--- START ---

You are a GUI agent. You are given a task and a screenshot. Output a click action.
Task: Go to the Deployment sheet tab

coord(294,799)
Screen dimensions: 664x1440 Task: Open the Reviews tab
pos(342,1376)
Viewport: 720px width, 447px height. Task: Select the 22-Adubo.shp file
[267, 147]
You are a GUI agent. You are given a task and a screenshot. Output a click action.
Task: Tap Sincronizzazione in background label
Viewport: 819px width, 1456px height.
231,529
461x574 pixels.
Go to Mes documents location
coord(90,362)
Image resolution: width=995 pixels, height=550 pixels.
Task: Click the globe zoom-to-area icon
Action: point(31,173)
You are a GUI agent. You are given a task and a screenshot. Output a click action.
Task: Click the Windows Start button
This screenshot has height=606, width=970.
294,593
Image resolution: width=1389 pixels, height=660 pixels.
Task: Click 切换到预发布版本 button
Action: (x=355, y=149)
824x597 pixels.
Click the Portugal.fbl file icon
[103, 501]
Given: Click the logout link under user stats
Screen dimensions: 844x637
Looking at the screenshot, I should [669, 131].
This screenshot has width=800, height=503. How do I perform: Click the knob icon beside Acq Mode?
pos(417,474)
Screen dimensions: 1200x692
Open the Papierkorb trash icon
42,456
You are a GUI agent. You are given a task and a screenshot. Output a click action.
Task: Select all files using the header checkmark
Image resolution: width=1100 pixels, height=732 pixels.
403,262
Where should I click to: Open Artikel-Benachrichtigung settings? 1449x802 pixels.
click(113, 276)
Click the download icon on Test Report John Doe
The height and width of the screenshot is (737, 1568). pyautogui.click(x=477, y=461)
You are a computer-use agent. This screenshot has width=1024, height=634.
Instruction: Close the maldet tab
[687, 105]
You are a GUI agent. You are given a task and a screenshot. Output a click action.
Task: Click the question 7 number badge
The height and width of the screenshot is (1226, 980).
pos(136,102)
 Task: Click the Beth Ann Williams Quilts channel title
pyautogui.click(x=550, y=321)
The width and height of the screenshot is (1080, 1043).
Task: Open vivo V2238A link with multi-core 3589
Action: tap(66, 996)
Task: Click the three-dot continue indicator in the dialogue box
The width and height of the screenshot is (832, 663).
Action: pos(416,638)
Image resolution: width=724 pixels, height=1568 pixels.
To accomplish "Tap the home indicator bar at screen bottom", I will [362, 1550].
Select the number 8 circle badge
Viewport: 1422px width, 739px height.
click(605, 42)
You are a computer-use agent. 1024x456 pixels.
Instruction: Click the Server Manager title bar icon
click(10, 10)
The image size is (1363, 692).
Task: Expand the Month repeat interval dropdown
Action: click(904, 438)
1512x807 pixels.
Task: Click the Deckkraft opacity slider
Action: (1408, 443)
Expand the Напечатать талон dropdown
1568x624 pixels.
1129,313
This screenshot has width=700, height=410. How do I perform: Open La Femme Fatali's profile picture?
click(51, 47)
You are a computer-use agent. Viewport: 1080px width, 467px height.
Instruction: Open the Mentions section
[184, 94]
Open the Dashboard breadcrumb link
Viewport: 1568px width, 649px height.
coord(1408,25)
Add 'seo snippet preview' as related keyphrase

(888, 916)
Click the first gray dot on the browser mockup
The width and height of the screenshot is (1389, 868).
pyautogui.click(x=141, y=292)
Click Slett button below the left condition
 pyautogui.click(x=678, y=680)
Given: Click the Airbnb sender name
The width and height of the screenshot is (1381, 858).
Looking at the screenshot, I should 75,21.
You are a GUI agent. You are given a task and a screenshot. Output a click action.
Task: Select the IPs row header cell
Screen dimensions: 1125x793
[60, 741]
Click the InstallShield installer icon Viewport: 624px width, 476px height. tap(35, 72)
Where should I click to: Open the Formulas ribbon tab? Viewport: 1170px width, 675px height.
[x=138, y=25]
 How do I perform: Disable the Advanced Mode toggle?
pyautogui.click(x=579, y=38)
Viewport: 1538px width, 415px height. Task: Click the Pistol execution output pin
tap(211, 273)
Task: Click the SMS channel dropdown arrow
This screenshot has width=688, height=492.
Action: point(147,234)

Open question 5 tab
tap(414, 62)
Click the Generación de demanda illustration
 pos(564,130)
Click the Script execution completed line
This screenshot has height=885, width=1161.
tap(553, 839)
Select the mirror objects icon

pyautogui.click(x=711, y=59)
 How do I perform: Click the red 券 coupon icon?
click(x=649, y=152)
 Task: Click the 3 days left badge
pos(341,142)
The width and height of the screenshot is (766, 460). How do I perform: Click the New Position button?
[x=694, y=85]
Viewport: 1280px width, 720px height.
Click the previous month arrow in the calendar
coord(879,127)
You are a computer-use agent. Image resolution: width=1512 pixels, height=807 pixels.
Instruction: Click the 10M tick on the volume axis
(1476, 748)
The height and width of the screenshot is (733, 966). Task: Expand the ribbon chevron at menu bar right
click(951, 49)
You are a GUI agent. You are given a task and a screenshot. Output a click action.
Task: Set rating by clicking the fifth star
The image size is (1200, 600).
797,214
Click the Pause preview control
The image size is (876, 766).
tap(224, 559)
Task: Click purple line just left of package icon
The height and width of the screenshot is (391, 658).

--- END ---

• _WHAT IS BEING ASKED_:
All of the material is to be retyped verbatim.

• _ANSWER_:
You are a GUI agent. You are given a task and a screenshot. Output a click action.
Task: Go to the Deployment sheet tab

coord(294,799)
Screen dimensions: 664x1440 Task: Open the Reviews tab
pos(342,1376)
Viewport: 720px width, 447px height. Task: Select the 22-Adubo.shp file
[267, 147]
You are a GUI agent. You are given a task and a screenshot. Output a click action.
Task: Tap Sincronizzazione in background label
Viewport: 819px width, 1456px height.
231,529
461x574 pixels.
Go to Mes documents location
coord(90,362)
Image resolution: width=995 pixels, height=550 pixels.
Task: Click the globe zoom-to-area icon
Action: point(31,173)
You are a GUI agent. You are given a task and a screenshot. Output a click action.
Task: Click the Windows Start button
This screenshot has height=606, width=970.
294,593
Image resolution: width=1389 pixels, height=660 pixels.
Task: Click 切换到预发布版本 button
Action: (x=355, y=149)
824x597 pixels.
Click the Portugal.fbl file icon
[103, 501]
Given: Click the logout link under user stats
Screen dimensions: 844x637
Looking at the screenshot, I should [669, 131].
This screenshot has width=800, height=503. How do I perform: Click the knob icon beside Acq Mode?
pos(417,474)
Screen dimensions: 1200x692
Open the Papierkorb trash icon
42,456
You are a GUI agent. You are given a task and a screenshot. Output a click action.
Task: Select all files using the header checkmark
Image resolution: width=1100 pixels, height=732 pixels.
403,262
Where should I click to: Open Artikel-Benachrichtigung settings? 1449x802 pixels.
click(113, 276)
Click the download icon on Test Report John Doe
The height and width of the screenshot is (737, 1568). pyautogui.click(x=477, y=461)
You are a computer-use agent. This screenshot has width=1024, height=634.
Instruction: Close the maldet tab
[687, 105]
You are a GUI agent. You are given a task and a screenshot. Output a click action.
Task: Click the question 7 number badge
The height and width of the screenshot is (1226, 980).
pos(136,102)
 Task: Click the Beth Ann Williams Quilts channel title
pyautogui.click(x=550, y=321)
The width and height of the screenshot is (1080, 1043).
Task: Open vivo V2238A link with multi-core 3589
Action: tap(66, 996)
Task: Click the three-dot continue indicator in the dialogue box
The width and height of the screenshot is (832, 663).
Action: pos(416,638)
Image resolution: width=724 pixels, height=1568 pixels.
To accomplish "Tap the home indicator bar at screen bottom", I will [362, 1550].
Select the number 8 circle badge
Viewport: 1422px width, 739px height.
click(605, 42)
You are a computer-use agent. 1024x456 pixels.
Instruction: Click the Server Manager title bar icon
click(10, 10)
The image size is (1363, 692).
Task: Expand the Month repeat interval dropdown
Action: click(904, 438)
1512x807 pixels.
Task: Click the Deckkraft opacity slider
Action: (1408, 443)
Expand the Напечатать талон dropdown
1568x624 pixels.
1129,313
This screenshot has width=700, height=410. How do I perform: Open La Femme Fatali's profile picture?
click(51, 47)
You are a computer-use agent. Viewport: 1080px width, 467px height.
Instruction: Open the Mentions section
[184, 94]
Open the Dashboard breadcrumb link
Viewport: 1568px width, 649px height.
coord(1408,25)
Add 'seo snippet preview' as related keyphrase

(888, 916)
Click the first gray dot on the browser mockup
The width and height of the screenshot is (1389, 868).
pyautogui.click(x=141, y=292)
Click Slett button below the left condition
 pyautogui.click(x=678, y=680)
Given: Click the Airbnb sender name
The width and height of the screenshot is (1381, 858).
Looking at the screenshot, I should 75,21.
You are a GUI agent. You are given a task and a screenshot. Output a click action.
Task: Select the IPs row header cell
Screen dimensions: 1125x793
[60, 741]
Click the InstallShield installer icon Viewport: 624px width, 476px height. tap(35, 72)
Where should I click to: Open the Formulas ribbon tab? Viewport: 1170px width, 675px height.
[x=138, y=25]
 How do I perform: Disable the Advanced Mode toggle?
pyautogui.click(x=579, y=38)
Viewport: 1538px width, 415px height. Task: Click the Pistol execution output pin
tap(211, 273)
Task: Click the SMS channel dropdown arrow
This screenshot has width=688, height=492.
Action: point(147,234)

Open question 5 tab
tap(414, 62)
Click the Generación de demanda illustration
 pos(564,130)
Click the Script execution completed line
This screenshot has height=885, width=1161.
tap(553, 839)
Select the mirror objects icon

pyautogui.click(x=711, y=59)
 How do I perform: Click the red 券 coupon icon?
click(x=649, y=152)
 Task: Click the 3 days left badge
pos(341,142)
The width and height of the screenshot is (766, 460). How do I perform: Click the New Position button?
[x=694, y=85]
Viewport: 1280px width, 720px height.
Click the previous month arrow in the calendar
coord(879,127)
You are a computer-use agent. Image resolution: width=1512 pixels, height=807 pixels.
Instruction: Click the 10M tick on the volume axis
(1476, 748)
The height and width of the screenshot is (733, 966). Task: Expand the ribbon chevron at menu bar right
click(951, 49)
You are a GUI agent. You are given a task and a screenshot. Output a click action.
Task: Set rating by clicking the fifth star
The image size is (1200, 600).
797,214
Click the Pause preview control
The image size is (876, 766).
tap(224, 559)
Task: Click purple line just left of package icon
The height and width of the screenshot is (391, 658).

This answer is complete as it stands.